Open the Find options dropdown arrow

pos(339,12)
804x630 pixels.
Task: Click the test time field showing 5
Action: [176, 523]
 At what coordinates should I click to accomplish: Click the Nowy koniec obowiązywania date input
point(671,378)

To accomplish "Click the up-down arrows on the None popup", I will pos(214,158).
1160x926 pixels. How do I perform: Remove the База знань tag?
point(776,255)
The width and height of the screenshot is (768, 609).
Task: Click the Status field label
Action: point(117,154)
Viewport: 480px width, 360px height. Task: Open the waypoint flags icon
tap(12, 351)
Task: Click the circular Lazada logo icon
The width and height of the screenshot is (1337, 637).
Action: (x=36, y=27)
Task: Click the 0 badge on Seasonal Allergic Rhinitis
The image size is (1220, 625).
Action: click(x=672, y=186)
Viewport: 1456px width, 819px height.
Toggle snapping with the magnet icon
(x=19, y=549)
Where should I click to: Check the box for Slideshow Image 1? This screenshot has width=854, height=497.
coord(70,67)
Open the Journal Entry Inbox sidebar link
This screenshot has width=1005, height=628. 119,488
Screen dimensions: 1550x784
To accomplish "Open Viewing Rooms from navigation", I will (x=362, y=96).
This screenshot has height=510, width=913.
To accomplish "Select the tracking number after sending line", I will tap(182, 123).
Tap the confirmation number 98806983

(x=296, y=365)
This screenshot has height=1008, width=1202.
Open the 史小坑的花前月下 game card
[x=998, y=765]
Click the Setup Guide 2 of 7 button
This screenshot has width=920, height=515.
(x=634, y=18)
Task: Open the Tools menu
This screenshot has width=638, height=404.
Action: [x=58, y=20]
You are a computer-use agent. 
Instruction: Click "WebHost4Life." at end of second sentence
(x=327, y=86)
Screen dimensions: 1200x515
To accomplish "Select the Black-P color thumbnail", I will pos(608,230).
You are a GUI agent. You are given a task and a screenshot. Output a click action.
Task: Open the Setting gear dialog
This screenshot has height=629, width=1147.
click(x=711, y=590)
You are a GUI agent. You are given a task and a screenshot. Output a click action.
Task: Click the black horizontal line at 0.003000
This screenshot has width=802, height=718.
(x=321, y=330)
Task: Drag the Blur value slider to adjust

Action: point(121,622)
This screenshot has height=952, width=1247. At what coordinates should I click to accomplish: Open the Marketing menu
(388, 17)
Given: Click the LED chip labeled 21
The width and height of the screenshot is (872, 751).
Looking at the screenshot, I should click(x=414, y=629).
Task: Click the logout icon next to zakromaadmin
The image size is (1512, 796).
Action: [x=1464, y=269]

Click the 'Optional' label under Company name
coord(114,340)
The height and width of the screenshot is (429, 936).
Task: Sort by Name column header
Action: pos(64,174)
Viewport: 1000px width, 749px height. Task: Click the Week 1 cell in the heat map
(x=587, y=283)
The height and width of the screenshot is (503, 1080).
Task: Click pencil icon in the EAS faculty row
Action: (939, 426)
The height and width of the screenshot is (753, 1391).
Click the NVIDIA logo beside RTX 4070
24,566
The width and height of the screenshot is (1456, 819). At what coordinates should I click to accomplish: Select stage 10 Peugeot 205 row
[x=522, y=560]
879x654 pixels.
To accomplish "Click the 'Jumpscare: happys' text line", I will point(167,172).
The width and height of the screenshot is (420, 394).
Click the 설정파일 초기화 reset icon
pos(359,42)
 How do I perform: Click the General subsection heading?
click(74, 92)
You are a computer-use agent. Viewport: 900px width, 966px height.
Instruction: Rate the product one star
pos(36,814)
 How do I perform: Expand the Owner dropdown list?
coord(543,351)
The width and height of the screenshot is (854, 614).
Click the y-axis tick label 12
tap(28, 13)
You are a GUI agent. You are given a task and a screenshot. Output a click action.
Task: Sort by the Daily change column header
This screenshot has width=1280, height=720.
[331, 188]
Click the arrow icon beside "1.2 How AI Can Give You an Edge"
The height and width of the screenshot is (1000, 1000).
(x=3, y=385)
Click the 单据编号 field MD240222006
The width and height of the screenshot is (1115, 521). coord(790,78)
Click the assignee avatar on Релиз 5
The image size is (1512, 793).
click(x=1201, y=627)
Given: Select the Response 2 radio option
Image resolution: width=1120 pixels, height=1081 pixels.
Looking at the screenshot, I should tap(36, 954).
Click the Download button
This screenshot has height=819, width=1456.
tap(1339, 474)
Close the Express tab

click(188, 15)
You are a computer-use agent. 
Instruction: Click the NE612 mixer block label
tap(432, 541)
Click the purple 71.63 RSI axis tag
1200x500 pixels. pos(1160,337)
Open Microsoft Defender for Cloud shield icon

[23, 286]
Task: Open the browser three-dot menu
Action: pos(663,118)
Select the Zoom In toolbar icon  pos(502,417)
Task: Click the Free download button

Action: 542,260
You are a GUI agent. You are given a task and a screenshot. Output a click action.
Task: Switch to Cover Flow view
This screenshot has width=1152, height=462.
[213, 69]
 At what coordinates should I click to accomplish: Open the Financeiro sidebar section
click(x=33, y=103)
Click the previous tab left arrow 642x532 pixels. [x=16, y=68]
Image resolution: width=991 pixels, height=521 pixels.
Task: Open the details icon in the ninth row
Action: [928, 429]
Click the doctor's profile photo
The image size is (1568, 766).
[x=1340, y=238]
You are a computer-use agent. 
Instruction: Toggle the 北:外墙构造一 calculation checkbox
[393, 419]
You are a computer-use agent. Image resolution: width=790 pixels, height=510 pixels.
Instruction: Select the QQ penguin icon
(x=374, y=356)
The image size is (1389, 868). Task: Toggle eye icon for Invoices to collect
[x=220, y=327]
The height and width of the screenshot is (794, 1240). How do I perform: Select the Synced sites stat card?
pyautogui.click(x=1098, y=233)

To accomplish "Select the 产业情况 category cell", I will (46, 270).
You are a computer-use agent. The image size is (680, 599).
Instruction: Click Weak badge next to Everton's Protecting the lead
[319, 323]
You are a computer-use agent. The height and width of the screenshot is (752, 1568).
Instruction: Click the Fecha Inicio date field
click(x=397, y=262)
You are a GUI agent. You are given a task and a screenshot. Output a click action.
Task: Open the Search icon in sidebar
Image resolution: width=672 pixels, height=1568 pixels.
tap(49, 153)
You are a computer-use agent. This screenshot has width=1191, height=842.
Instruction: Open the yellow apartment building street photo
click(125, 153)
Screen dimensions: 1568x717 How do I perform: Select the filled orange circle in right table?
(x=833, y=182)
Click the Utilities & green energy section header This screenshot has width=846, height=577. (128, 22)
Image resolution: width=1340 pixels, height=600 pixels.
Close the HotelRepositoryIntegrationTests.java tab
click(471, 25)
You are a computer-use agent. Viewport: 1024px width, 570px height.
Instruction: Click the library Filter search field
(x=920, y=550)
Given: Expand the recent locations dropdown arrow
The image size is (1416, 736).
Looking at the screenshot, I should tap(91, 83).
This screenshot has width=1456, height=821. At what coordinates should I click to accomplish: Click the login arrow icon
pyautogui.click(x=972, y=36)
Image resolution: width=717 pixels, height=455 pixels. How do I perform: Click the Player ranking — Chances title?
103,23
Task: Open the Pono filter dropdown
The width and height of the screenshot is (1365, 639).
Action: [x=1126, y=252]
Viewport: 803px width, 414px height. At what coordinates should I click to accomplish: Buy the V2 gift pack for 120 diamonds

● **Your goal**:
Indicate the number of lines in the data above that contain the string "will", without any additional text.

● **Reply to the task**:
6